Struggling to grasp a paragraph? 'Non-linearity'...

Ever read one or two paragraphs and wondered why they seem a bit tough to grasp? On the surface, they seem OK – short words, short sentences, etc – but something’s not quite right.

In which case try this: analyse linearity. Alongside each bit within the paragraph(s), write a single word that describes the topic it covers. Do this, and you more clearly see just how many twists and turns the words force you to take. Let's give an example - read this (and it’s about WiT, my alternative to bullets):

“Bullets are often incomplete, but WiT resolves this. In bullets, we omit stuff, and don’t realise it, whereas with WiT, we spot stuff is missing. That’s because bullets give us no clues something’s missing, whereas with WiT, we’ve empty cells. WiT helps ensure completeness.”

Short words, short sentences. Tick. But it makes my head spin a bit. Let’s analyse linearity – its bits are: bullets, WiT, bullets, WiT, bullets, WiT, WiT. Back and forth repeatedly. So rewrite it:

“Bullets are often incomplete – we omit stuff and don’t realise it because bullets give us no clues something’s missing. With WiT, we spot something’s missing because we’ve empty cells. WiT helps ensure completeness.”

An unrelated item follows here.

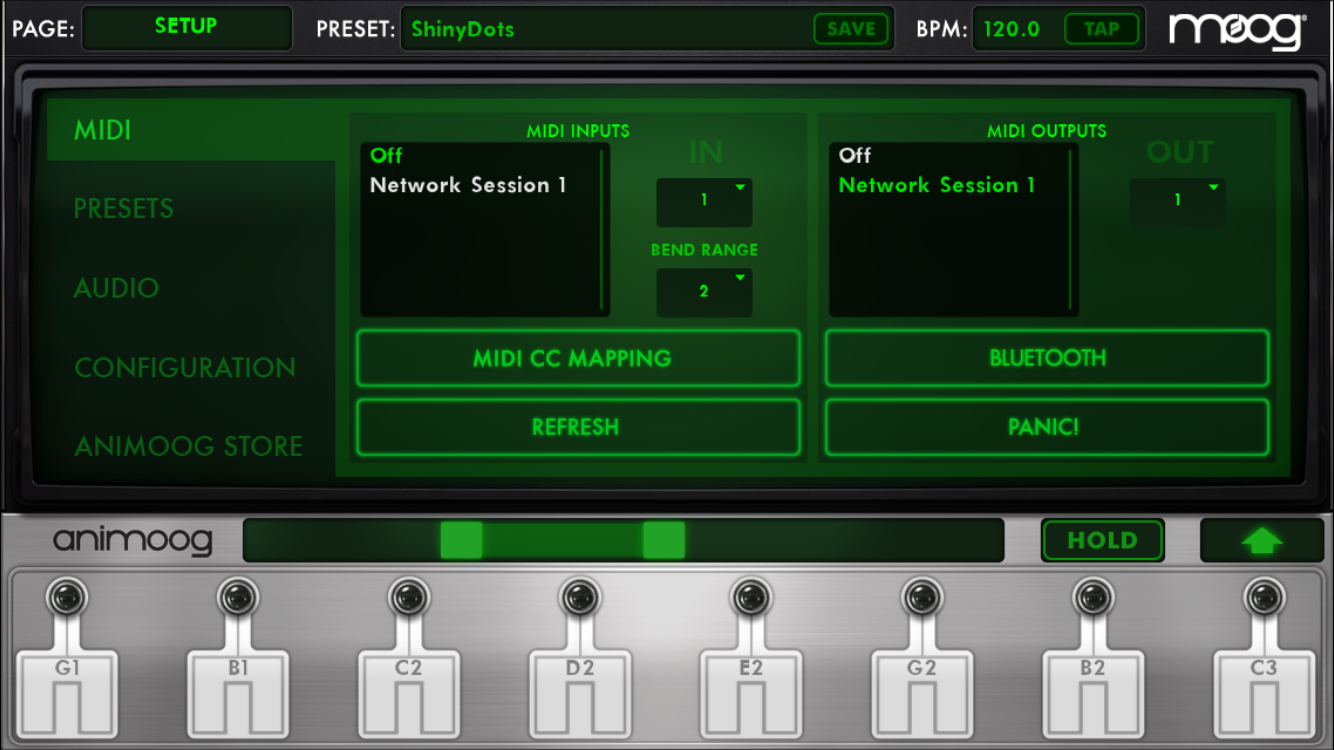Toggle HOLD mode on
1334x750 pixels.
pos(1102,540)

Same words, but easier to follow. Fewer twists and turns – its thread is: bullets, WiT. Linear. Not circuitous.

Non-linearity... easy to spot, no? Non-linearity arises for many reasons, but rather than list them, consider this: "Surely it’s easy to spot non-linearity...?” Yes, in lists. No, in continuous text. In fact, it’s so tough to spot, I rarely spot it. Rather, I spot its outcome: I struggle to grasp the words I’m reading. So I analyse linearity. (This happened constantly when I reviewed drafts of my Clarity and Impact book (my book... have I mentioned it in this email?).)

Also, avoid too many twists and turns not just with nouns (WiT, bullets), but verbs too. Read this, it’s a sentence I read in a report: “When respondents view a neutral result as negative, the number of replies that falls below the target rate of 65% dramatically increases as compared to when they view a neutral response as positive”.

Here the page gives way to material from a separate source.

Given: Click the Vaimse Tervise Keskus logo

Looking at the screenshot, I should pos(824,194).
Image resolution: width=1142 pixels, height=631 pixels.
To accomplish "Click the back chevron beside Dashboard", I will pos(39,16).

Eh?! Readers get taken in different directions too often, too quickly – “… neutral… negative…falls… increases… neutral… positive”. It’s like this scene from the movie Airplane II: “Dunn was under Oveur, and I was under Dunn” (watch the first 40 seconds, it’s great).

Instead, rewrite with fewer directional changes, if any: “When people view ‘neutral’ as bad, we miss our 65% target more often”. Much better.

Bad graph time: OK, let’s lighten things a bit with a bad graph – and like the writing above, it's careless in the directions it takes us…. a survey in Copenhagen found that driving a car one kilometre costs society 89 cents, but cycling one kilometre benefits society 26 cents.

Clear enough, no? Not if you’re the UK broadsheet The Guardian. It created an infographic - 26 green icons in one column, 89 amber icons in another.

But both columns go up. The green column goes up to show benefits – and the amber one also goes up… to show costs. Yet in graphs, the height difference between columns helps us grasp data (apparently…), yet here, one column is 63 icons bigger than the other (89 minus 26), when it should be 115 icons bigger (89 plus 26). Utterly nuts. With thanks to Ed Leighton for sending it to me.